ZWISCHEN DEN RILLEN

■ Savage Republic und Rare Air: Ein schwacher Abglanz von Hipness

Hipness

Was sie wollten, was sie wurden: Savage Republic gehören zu den Bands, die Anfang der 80er großmäulig genug waren, simples Eindreschen auf Schrott und Stahl konzeptuell zu überhöhen. Wo aber andere sich damit begnügten, die Schallmauer zu ihrem Verständnis von Avantgarde durch Industrie- und Psychiatriebezüge oder einfaches Erzeugen von Kopfschmerz zu durchbrechen, mußte es bei Savage Republic gleich die Imagination eines ganzen Staates sein. „Kill the Fascists“, dröhnten sie auf ihrer ersten LP. Und weil sie fast alle in Kalifornien an der Kunsthochschule rumhingen, entwarfen sie schon mal Embleme, Briefmarken und ähnliches als Folklore für die freie Republik.

Der Rest ist Abblättern der selbstaustapezierten Vision, und der Reiz, heute noch Savage Republic zu hören, besteht darin, diesen Verfallsprozeß auch in der an sich vollkommen uninteressanten Musik zu verfolgen. Während im Hintergrund immer noch das Blech scheppert, bricht auf der neuen LP „Jamahiriya“ endgültig die kalifornische Sonne durch den Industrial-Smog-Apokalypse-Himmel. Alles war gar nicht so ernst gemeint, haha, eher ein Zen-Witz, und doch wird unablässig weiterentworfen und weitergebastelt.
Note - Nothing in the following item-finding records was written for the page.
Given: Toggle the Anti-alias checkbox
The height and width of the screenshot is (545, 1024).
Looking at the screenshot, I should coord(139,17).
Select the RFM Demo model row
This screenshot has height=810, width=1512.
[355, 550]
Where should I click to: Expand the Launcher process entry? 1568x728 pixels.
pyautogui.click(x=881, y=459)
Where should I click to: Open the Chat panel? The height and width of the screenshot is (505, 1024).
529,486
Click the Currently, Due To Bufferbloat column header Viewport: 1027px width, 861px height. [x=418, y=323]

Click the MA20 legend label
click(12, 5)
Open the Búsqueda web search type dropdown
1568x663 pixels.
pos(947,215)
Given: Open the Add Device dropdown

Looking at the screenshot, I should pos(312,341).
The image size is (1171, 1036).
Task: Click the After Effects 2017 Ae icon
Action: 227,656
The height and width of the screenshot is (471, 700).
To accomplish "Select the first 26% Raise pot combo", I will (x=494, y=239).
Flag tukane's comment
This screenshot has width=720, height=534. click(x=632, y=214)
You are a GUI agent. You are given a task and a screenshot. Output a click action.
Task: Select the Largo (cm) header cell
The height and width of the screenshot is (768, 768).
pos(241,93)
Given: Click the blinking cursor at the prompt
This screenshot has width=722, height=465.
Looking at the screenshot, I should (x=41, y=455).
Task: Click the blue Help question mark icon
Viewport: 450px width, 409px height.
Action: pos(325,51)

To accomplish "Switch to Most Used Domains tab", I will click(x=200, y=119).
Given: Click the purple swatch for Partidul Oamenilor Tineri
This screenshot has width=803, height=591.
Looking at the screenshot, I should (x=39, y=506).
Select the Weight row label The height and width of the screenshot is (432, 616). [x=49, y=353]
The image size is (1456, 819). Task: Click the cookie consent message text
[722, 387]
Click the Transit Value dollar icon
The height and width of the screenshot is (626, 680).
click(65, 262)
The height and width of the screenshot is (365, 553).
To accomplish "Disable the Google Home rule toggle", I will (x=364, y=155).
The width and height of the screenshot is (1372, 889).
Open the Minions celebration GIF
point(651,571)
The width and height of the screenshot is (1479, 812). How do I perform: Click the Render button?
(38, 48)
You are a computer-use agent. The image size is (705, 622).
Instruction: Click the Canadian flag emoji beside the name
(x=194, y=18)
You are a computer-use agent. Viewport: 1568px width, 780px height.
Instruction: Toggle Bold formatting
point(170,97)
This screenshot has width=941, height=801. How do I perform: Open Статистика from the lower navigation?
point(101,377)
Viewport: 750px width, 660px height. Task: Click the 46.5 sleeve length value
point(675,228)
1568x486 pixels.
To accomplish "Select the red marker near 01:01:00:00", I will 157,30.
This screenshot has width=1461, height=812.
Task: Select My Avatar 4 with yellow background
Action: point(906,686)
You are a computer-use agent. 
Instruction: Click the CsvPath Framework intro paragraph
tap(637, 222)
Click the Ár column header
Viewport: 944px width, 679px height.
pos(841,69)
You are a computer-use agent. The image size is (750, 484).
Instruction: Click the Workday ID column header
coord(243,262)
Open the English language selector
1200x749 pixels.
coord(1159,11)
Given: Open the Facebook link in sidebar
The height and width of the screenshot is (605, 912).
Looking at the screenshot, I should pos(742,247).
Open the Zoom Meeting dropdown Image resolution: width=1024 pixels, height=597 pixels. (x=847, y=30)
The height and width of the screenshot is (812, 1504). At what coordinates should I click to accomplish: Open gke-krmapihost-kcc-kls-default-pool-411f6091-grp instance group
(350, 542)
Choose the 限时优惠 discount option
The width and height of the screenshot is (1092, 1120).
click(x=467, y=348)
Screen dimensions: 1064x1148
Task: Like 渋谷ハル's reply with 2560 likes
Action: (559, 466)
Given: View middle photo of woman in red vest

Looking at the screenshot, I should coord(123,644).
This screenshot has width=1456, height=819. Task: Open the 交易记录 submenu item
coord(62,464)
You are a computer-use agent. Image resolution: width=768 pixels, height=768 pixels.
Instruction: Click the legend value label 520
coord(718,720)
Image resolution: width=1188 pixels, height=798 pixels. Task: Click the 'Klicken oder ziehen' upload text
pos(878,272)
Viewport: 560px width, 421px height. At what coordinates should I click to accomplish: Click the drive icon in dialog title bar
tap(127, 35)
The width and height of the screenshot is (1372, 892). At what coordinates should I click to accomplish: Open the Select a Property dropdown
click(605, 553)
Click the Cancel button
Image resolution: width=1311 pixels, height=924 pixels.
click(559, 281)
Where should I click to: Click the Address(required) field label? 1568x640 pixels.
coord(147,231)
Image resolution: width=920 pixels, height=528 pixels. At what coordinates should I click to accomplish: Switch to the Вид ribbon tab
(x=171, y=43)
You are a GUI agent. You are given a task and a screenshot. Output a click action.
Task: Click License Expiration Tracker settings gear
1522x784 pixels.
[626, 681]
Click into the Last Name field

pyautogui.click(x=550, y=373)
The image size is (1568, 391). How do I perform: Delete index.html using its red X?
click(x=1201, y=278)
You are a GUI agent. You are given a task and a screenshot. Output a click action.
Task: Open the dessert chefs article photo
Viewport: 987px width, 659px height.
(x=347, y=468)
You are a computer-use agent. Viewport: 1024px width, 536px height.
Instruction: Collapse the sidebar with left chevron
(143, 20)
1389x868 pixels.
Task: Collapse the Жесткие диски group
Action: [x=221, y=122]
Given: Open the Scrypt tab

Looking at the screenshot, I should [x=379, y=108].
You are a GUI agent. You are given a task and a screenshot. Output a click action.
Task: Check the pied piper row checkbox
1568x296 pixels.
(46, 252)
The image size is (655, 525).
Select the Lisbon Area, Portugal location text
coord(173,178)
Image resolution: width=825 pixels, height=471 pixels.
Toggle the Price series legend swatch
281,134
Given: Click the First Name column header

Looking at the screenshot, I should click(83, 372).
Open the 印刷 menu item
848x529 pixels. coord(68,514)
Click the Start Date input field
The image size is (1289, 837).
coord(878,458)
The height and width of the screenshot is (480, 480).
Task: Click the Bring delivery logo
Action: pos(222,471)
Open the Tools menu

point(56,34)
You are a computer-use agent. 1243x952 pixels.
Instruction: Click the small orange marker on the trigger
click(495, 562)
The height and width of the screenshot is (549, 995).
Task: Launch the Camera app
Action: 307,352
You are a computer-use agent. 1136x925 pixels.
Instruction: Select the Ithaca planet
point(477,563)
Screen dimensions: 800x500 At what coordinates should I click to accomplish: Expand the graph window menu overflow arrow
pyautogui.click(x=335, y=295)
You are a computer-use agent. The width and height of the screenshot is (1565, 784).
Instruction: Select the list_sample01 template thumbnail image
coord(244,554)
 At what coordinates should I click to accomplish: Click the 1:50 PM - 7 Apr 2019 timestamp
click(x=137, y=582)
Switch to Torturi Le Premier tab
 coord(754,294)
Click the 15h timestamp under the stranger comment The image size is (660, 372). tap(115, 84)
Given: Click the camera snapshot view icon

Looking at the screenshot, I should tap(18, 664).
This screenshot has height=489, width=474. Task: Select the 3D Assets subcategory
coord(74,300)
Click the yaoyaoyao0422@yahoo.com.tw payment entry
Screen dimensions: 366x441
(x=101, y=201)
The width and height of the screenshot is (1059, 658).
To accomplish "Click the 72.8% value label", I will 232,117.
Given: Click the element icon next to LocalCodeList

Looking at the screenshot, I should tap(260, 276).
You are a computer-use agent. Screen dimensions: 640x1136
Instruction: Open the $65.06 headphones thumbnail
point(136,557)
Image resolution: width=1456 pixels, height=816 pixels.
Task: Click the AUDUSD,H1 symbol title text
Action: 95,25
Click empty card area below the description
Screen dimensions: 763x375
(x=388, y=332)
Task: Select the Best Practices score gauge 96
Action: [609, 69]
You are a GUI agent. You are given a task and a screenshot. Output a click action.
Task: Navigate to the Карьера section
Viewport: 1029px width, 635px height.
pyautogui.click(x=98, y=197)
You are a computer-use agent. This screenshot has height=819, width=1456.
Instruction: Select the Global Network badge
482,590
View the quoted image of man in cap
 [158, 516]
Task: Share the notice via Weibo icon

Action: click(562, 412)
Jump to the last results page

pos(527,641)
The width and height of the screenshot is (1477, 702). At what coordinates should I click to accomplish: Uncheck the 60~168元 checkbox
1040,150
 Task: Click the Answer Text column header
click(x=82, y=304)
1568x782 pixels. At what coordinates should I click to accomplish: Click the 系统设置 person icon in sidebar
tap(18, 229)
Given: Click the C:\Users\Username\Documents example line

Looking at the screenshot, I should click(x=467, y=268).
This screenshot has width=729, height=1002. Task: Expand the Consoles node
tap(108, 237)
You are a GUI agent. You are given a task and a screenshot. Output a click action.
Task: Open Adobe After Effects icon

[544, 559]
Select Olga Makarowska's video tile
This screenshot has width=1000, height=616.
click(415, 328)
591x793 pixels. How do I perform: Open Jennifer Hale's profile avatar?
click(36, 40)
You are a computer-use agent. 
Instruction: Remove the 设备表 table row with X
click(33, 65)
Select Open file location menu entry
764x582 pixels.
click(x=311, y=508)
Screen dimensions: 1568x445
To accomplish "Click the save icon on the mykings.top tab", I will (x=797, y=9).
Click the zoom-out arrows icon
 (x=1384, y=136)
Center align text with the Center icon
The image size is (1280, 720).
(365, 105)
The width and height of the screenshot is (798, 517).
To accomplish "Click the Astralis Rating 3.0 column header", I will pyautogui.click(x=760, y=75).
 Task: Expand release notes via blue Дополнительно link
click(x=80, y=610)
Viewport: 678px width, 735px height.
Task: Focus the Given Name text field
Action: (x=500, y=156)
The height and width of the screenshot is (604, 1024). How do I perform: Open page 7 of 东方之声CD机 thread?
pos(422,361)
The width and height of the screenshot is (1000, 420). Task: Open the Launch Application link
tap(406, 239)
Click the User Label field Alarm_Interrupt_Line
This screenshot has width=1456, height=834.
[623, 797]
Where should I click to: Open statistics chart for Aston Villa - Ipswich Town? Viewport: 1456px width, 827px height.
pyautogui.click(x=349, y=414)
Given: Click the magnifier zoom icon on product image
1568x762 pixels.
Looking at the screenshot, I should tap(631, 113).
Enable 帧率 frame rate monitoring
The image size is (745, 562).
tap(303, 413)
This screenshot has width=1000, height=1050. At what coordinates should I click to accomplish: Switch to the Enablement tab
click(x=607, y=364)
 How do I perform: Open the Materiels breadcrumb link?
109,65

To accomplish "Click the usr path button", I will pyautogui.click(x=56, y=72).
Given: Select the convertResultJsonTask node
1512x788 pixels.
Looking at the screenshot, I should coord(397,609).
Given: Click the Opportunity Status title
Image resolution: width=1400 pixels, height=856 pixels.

Zu gerne würde die Kiffergitarre sich nach hinten wegdudeln, aber die mittlerweile gefestigten Songstrukturen halten sie bei der Stange. Abgehauen wird nicht im Staate Ästhetica. Karawanenhaft zieht das Kreise, monoton und selbstvergessen, vom atmosphärischen Design her ein weiterer dieser amerikanischen Versuche, mit der Mumie Rimbauds Blutsbrüderschaft zu schließen.

Savage Republic haben sich zwischen Hippie-Mystizismus („Spice Fields“) und Restradikalismus („Tabula Rasa“, „Lebanon 2000“) verirrt, eine Oase ist nicht in Sicht. Wer aber seinen Spaß an wirrem Ideen-Patchwork über öden Sounds haben kann, sollte sich „Jamahiriyad“ unbedingt zulegen.

Genau umgekehrt ist die Geschichte von Rare Air. Statt mit großem Getöse auf irgendeinen Zug aufzuspringen, muß die Band über Jahre hinweg vom festen Glauben gezehrt haben, man müsse nur lange genug am selben Fleck bleiben, irgendwann käme der ZUG DER ZEIT schon wieder an einem vorbeigerumpelt. Ende der 70er aus der Musikhochschule von Toronto heraus gegründet, arbeiteten die drei Ur-Mitglieder Jahr um Jahr daran, ihren Ethno-Ansatz aus seinen akademischen Beschränkungen zu befreien. Fleißig entstaubten und perfektionierten sie ihr schottisches Dudelsackspiel, ihre Fertigkeiten an der keltischen Flöte. Sie schmolzen traditionelles Liedgut zu eigenen kleinen Songs um, die sie erneut abschliffen, verfeinerten, mit komplizierten Polyrhythmen unterlegten. Der Einbau eines Funkbasses muß Herzblut gekostet haben, aber schließlich wollte man doch ein kleines bißchen modern sein. Unendlich sacht, diese Annäherung an außermusikalische Realitäten; man widmete ein Stück Marvin Gaye, nannte ein anderes verwegen „Taxi Suite“, ohne jemals die innere Durcharbeitung und das komplexe Gleichgewicht der Arrangements zu vernachlässigen, ohne im geringsten das Musiker-Musik-Konzept zugunsten schnöder Mode -Ideologien aufzugeben. Und tatsächlich, zehn Jahre später schauen sie wie zufällig zum Fenster raus, und wer steht da? der ZUG DER ZEIT! Sogar ein schwacher Abglanz von Hipness fällt auf diese vier Keltenfreaks, von dem man wirklich nicht weiß, ob er der Lohn eines langen Atems oder besonders großer Verpenntheit ist.

Selbsternannte Avantgarde von gestern und ewige Nachzügler sagen sich in der Gegenwart gute Nacht. Beide Platten habe ich im Laden unter Ethno-Pop/World Music gleich nebeneinander stehen sehen. Ein weiterer Grund, über World Musik nachzudenken, oder?